──────── Stored data ────────

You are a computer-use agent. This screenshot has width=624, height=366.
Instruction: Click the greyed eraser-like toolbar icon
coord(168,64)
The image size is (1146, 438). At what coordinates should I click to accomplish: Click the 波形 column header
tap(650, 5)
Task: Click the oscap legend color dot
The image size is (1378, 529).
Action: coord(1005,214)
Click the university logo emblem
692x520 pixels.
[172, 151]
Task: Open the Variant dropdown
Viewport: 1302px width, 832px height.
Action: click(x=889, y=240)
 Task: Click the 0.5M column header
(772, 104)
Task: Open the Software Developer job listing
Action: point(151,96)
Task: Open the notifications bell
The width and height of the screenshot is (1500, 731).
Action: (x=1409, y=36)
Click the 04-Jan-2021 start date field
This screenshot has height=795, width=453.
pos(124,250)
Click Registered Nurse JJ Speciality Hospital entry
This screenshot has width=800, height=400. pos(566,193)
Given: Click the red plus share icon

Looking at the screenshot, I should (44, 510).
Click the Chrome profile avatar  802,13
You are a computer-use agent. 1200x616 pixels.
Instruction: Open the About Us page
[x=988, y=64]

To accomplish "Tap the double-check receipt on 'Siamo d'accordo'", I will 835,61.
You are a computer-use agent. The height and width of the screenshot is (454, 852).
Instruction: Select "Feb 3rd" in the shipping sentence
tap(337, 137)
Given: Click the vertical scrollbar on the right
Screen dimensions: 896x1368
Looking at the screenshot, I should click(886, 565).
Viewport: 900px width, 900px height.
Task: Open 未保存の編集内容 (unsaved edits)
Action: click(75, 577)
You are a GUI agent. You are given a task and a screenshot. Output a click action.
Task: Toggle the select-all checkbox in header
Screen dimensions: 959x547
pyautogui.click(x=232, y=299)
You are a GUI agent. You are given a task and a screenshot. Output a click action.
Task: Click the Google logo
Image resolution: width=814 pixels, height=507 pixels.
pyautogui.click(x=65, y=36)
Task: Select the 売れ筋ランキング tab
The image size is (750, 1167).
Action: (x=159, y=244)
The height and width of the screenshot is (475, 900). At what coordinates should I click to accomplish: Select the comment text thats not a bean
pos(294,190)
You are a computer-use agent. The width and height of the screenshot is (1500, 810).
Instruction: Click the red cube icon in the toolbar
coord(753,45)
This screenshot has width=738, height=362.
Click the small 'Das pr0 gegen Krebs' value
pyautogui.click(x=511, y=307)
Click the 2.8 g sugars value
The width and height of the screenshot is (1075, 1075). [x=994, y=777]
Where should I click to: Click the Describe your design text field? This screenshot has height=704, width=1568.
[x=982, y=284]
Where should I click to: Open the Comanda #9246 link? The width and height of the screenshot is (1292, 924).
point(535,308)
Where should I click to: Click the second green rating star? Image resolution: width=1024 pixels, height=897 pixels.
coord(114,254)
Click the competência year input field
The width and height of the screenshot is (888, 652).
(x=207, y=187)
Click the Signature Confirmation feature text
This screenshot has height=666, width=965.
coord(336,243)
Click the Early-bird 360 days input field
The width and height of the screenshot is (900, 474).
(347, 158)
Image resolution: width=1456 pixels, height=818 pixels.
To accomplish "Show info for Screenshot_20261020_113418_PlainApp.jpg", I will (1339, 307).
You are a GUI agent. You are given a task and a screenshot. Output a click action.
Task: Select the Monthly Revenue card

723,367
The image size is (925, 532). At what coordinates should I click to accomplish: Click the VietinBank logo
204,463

────────

→ **Prompt**
Repeat the data verbatim.

→ **Solution**
You are a computer-use agent. This screenshot has width=624, height=366.
Instruction: Click the greyed eraser-like toolbar icon
coord(168,64)
The image size is (1146, 438). At what coordinates should I click to accomplish: Click the 波形 column header
tap(650, 5)
Task: Click the oscap legend color dot
The image size is (1378, 529).
Action: coord(1005,214)
Click the university logo emblem
692x520 pixels.
[172, 151]
Task: Open the Variant dropdown
Viewport: 1302px width, 832px height.
Action: click(x=889, y=240)
 Task: Click the 0.5M column header
(772, 104)
Task: Open the Software Developer job listing
Action: point(151,96)
Task: Open the notifications bell
The width and height of the screenshot is (1500, 731).
Action: (x=1409, y=36)
Click the 04-Jan-2021 start date field
This screenshot has height=795, width=453.
pos(124,250)
Click Registered Nurse JJ Speciality Hospital entry
This screenshot has width=800, height=400. pos(566,193)
Given: Click the red plus share icon

Looking at the screenshot, I should (44, 510).
Click the Chrome profile avatar  802,13
You are a computer-use agent. 1200x616 pixels.
Instruction: Open the About Us page
[x=988, y=64]

To accomplish "Tap the double-check receipt on 'Siamo d'accordo'", I will 835,61.
You are a computer-use agent. The height and width of the screenshot is (454, 852).
Instruction: Select "Feb 3rd" in the shipping sentence
tap(337, 137)
Given: Click the vertical scrollbar on the right
Screen dimensions: 896x1368
Looking at the screenshot, I should click(886, 565).
Viewport: 900px width, 900px height.
Task: Open 未保存の編集内容 (unsaved edits)
Action: click(75, 577)
You are a GUI agent. You are given a task and a screenshot. Output a click action.
Task: Toggle the select-all checkbox in header
Screen dimensions: 959x547
pyautogui.click(x=232, y=299)
You are a GUI agent. You are given a task and a screenshot. Output a click action.
Task: Click the Google logo
Image resolution: width=814 pixels, height=507 pixels.
pyautogui.click(x=65, y=36)
Task: Select the 売れ筋ランキング tab
The image size is (750, 1167).
Action: (x=159, y=244)
The height and width of the screenshot is (475, 900). At what coordinates should I click to accomplish: Select the comment text thats not a bean
pos(294,190)
You are a computer-use agent. The width and height of the screenshot is (1500, 810).
Instruction: Click the red cube icon in the toolbar
coord(753,45)
This screenshot has width=738, height=362.
Click the small 'Das pr0 gegen Krebs' value
pyautogui.click(x=511, y=307)
Click the 2.8 g sugars value
The width and height of the screenshot is (1075, 1075). [x=994, y=777]
Where should I click to: Click the Describe your design text field? This screenshot has height=704, width=1568.
[x=982, y=284]
Where should I click to: Open the Comanda #9246 link? The width and height of the screenshot is (1292, 924).
point(535,308)
Where should I click to: Click the second green rating star? Image resolution: width=1024 pixels, height=897 pixels.
coord(114,254)
Click the competência year input field
The width and height of the screenshot is (888, 652).
(x=207, y=187)
Click the Signature Confirmation feature text
This screenshot has height=666, width=965.
coord(336,243)
Click the Early-bird 360 days input field
The width and height of the screenshot is (900, 474).
(347, 158)
Image resolution: width=1456 pixels, height=818 pixels.
To accomplish "Show info for Screenshot_20261020_113418_PlainApp.jpg", I will (1339, 307).
You are a GUI agent. You are given a task and a screenshot. Output a click action.
Task: Select the Monthly Revenue card

723,367
The image size is (925, 532). At what coordinates should I click to accomplish: Click the VietinBank logo
204,463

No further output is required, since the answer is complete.